Below are the records; print them all without any alteration.
☆ ☆ ☆ ☆
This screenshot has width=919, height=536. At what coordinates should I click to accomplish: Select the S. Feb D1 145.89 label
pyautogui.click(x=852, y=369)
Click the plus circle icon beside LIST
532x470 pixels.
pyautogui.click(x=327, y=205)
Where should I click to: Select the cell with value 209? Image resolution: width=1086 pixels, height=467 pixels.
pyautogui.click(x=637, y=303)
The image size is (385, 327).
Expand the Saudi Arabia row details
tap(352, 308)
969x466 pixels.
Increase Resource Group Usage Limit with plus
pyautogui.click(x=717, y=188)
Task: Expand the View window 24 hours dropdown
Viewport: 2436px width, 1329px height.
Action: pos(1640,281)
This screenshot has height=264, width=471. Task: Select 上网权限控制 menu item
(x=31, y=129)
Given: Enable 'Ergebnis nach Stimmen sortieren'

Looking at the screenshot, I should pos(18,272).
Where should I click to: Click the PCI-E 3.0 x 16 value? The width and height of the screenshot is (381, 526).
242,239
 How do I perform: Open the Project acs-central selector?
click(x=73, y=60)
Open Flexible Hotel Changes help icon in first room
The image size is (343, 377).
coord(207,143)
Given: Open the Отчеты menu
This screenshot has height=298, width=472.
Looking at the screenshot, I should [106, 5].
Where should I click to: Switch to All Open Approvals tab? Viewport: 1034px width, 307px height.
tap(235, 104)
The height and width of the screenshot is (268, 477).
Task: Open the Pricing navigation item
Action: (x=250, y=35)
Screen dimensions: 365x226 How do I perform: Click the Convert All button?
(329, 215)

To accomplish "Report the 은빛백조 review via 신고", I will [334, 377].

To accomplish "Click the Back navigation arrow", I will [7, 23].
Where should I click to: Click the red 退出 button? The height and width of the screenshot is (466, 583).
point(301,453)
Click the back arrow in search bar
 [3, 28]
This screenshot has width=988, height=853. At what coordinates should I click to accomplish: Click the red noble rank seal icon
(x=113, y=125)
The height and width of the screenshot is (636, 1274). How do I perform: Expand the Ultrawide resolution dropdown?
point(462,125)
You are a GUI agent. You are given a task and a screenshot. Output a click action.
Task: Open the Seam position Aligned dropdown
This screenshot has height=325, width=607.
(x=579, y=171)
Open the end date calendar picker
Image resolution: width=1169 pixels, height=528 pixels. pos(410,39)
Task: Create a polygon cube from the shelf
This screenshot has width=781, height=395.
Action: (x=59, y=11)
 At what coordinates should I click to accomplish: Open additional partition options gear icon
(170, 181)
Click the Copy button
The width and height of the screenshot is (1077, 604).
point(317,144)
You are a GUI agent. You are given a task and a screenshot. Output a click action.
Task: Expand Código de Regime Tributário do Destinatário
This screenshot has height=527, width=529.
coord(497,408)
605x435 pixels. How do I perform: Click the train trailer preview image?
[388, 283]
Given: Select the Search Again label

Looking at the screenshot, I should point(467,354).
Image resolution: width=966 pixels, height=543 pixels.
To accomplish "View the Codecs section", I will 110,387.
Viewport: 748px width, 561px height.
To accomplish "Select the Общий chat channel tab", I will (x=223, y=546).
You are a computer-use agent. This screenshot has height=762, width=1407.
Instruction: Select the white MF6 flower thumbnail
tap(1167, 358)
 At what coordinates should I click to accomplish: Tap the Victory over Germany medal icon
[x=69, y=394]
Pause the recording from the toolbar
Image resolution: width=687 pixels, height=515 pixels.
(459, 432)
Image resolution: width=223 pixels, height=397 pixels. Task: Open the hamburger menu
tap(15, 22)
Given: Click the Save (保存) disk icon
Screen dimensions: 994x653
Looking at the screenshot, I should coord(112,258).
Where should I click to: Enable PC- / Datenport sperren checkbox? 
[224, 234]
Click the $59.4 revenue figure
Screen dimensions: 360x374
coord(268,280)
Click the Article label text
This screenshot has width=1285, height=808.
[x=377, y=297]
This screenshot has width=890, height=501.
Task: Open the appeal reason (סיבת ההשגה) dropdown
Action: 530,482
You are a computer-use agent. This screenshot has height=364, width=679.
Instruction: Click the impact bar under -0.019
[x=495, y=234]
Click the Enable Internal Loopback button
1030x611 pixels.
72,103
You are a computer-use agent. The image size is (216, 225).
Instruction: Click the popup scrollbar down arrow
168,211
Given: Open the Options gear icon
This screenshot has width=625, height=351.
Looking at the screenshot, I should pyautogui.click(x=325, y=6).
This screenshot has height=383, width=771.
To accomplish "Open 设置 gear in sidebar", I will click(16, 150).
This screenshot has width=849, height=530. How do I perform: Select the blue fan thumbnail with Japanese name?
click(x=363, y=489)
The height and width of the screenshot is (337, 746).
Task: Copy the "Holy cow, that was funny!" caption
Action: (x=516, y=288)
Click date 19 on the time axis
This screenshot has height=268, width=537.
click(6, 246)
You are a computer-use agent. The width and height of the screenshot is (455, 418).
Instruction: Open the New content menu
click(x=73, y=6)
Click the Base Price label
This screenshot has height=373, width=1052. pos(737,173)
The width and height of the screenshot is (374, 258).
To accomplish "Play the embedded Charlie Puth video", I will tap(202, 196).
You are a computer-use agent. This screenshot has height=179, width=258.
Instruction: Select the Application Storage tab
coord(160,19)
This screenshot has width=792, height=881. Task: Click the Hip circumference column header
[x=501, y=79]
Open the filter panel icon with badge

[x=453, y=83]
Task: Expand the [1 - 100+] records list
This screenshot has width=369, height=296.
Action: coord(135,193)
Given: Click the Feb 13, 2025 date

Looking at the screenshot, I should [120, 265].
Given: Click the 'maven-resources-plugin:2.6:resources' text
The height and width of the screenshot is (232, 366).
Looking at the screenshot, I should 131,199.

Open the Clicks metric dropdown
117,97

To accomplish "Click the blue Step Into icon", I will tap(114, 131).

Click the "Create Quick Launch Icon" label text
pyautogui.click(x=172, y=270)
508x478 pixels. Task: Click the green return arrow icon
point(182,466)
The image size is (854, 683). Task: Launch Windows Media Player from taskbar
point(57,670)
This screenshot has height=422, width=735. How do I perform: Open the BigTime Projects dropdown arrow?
☆ ☆ ☆ ☆
THE ANSWER:
This screenshot has width=919, height=536. At what coordinates should I click to accomplish: Select the S. Feb D1 145.89 label
pyautogui.click(x=852, y=369)
Click the plus circle icon beside LIST
532x470 pixels.
pyautogui.click(x=327, y=205)
Where should I click to: Select the cell with value 209? Image resolution: width=1086 pixels, height=467 pixels.
pyautogui.click(x=637, y=303)
The image size is (385, 327).
Expand the Saudi Arabia row details
tap(352, 308)
969x466 pixels.
Increase Resource Group Usage Limit with plus
pyautogui.click(x=717, y=188)
Task: Expand the View window 24 hours dropdown
Viewport: 2436px width, 1329px height.
Action: pos(1640,281)
This screenshot has height=264, width=471. Task: Select 上网权限控制 menu item
(x=31, y=129)
Given: Enable 'Ergebnis nach Stimmen sortieren'

Looking at the screenshot, I should pos(18,272).
Where should I click to: Click the PCI-E 3.0 x 16 value? The width and height of the screenshot is (381, 526).
242,239
 How do I perform: Open the Project acs-central selector?
click(x=73, y=60)
Open Flexible Hotel Changes help icon in first room
The image size is (343, 377).
coord(207,143)
Given: Open the Отчеты menu
This screenshot has height=298, width=472.
Looking at the screenshot, I should [106, 5].
Where should I click to: Switch to All Open Approvals tab? Viewport: 1034px width, 307px height.
tap(235, 104)
The height and width of the screenshot is (268, 477).
Task: Open the Pricing navigation item
Action: (x=250, y=35)
Screen dimensions: 365x226 How do I perform: Click the Convert All button?
(329, 215)

To accomplish "Report the 은빛백조 review via 신고", I will [334, 377].

To accomplish "Click the Back navigation arrow", I will [7, 23].
Where should I click to: Click the red 退出 button? The height and width of the screenshot is (466, 583).
point(301,453)
Click the back arrow in search bar
 [3, 28]
This screenshot has width=988, height=853. At what coordinates should I click to accomplish: Click the red noble rank seal icon
(x=113, y=125)
The height and width of the screenshot is (636, 1274). How do I perform: Expand the Ultrawide resolution dropdown?
point(462,125)
You are a GUI agent. You are given a task and a screenshot. Output a click action.
Task: Open the Seam position Aligned dropdown
This screenshot has height=325, width=607.
(x=579, y=171)
Open the end date calendar picker
Image resolution: width=1169 pixels, height=528 pixels. pos(410,39)
Task: Create a polygon cube from the shelf
This screenshot has width=781, height=395.
Action: (x=59, y=11)
 At what coordinates should I click to accomplish: Open additional partition options gear icon
(170, 181)
Click the Copy button
The width and height of the screenshot is (1077, 604).
point(317,144)
You are a GUI agent. You are given a task and a screenshot. Output a click action.
Task: Expand Código de Regime Tributário do Destinatário
This screenshot has height=527, width=529.
coord(497,408)
605x435 pixels. How do I perform: Click the train trailer preview image?
[388, 283]
Given: Select the Search Again label

Looking at the screenshot, I should point(467,354).
Image resolution: width=966 pixels, height=543 pixels.
To accomplish "View the Codecs section", I will 110,387.
Viewport: 748px width, 561px height.
To accomplish "Select the Общий chat channel tab", I will (x=223, y=546).
You are a computer-use agent. This screenshot has height=762, width=1407.
Instruction: Select the white MF6 flower thumbnail
tap(1167, 358)
 At what coordinates should I click to accomplish: Tap the Victory over Germany medal icon
[x=69, y=394]
Pause the recording from the toolbar
Image resolution: width=687 pixels, height=515 pixels.
(459, 432)
Image resolution: width=223 pixels, height=397 pixels. Task: Open the hamburger menu
tap(15, 22)
Given: Click the Save (保存) disk icon
Screen dimensions: 994x653
Looking at the screenshot, I should coord(112,258).
Where should I click to: Enable PC- / Datenport sperren checkbox? 
[224, 234]
Click the $59.4 revenue figure
Screen dimensions: 360x374
coord(268,280)
Click the Article label text
This screenshot has width=1285, height=808.
[x=377, y=297]
This screenshot has width=890, height=501.
Task: Open the appeal reason (סיבת ההשגה) dropdown
Action: 530,482
You are a computer-use agent. This screenshot has height=364, width=679.
Instruction: Click the impact bar under -0.019
[x=495, y=234]
Click the Enable Internal Loopback button
1030x611 pixels.
72,103
You are a computer-use agent. The image size is (216, 225).
Instruction: Click the popup scrollbar down arrow
168,211
Given: Open the Options gear icon
This screenshot has width=625, height=351.
Looking at the screenshot, I should pyautogui.click(x=325, y=6).
This screenshot has height=383, width=771.
To accomplish "Open 设置 gear in sidebar", I will click(16, 150).
This screenshot has width=849, height=530. How do I perform: Select the blue fan thumbnail with Japanese name?
click(x=363, y=489)
The height and width of the screenshot is (337, 746).
Task: Copy the "Holy cow, that was funny!" caption
Action: (x=516, y=288)
Click date 19 on the time axis
This screenshot has height=268, width=537.
click(6, 246)
You are a computer-use agent. The width and height of the screenshot is (455, 418).
Instruction: Open the New content menu
click(x=73, y=6)
Click the Base Price label
This screenshot has height=373, width=1052. pos(737,173)
The width and height of the screenshot is (374, 258).
To accomplish "Play the embedded Charlie Puth video", I will tap(202, 196).
You are a computer-use agent. This screenshot has height=179, width=258.
Instruction: Select the Application Storage tab
coord(160,19)
This screenshot has width=792, height=881. Task: Click the Hip circumference column header
[x=501, y=79]
Open the filter panel icon with badge

[x=453, y=83]
Task: Expand the [1 - 100+] records list
This screenshot has width=369, height=296.
Action: coord(135,193)
Given: Click the Feb 13, 2025 date

Looking at the screenshot, I should [120, 265].
Given: Click the 'maven-resources-plugin:2.6:resources' text
The height and width of the screenshot is (232, 366).
Looking at the screenshot, I should 131,199.

Open the Clicks metric dropdown
117,97

To accomplish "Click the blue Step Into icon", I will tap(114, 131).

Click the "Create Quick Launch Icon" label text
pyautogui.click(x=172, y=270)
508x478 pixels. Task: Click the green return arrow icon
point(182,466)
The image size is (854, 683). Task: Launch Windows Media Player from taskbar
point(57,670)
This screenshot has height=422, width=735. How do I perform: Open the BigTime Projects dropdown arrow?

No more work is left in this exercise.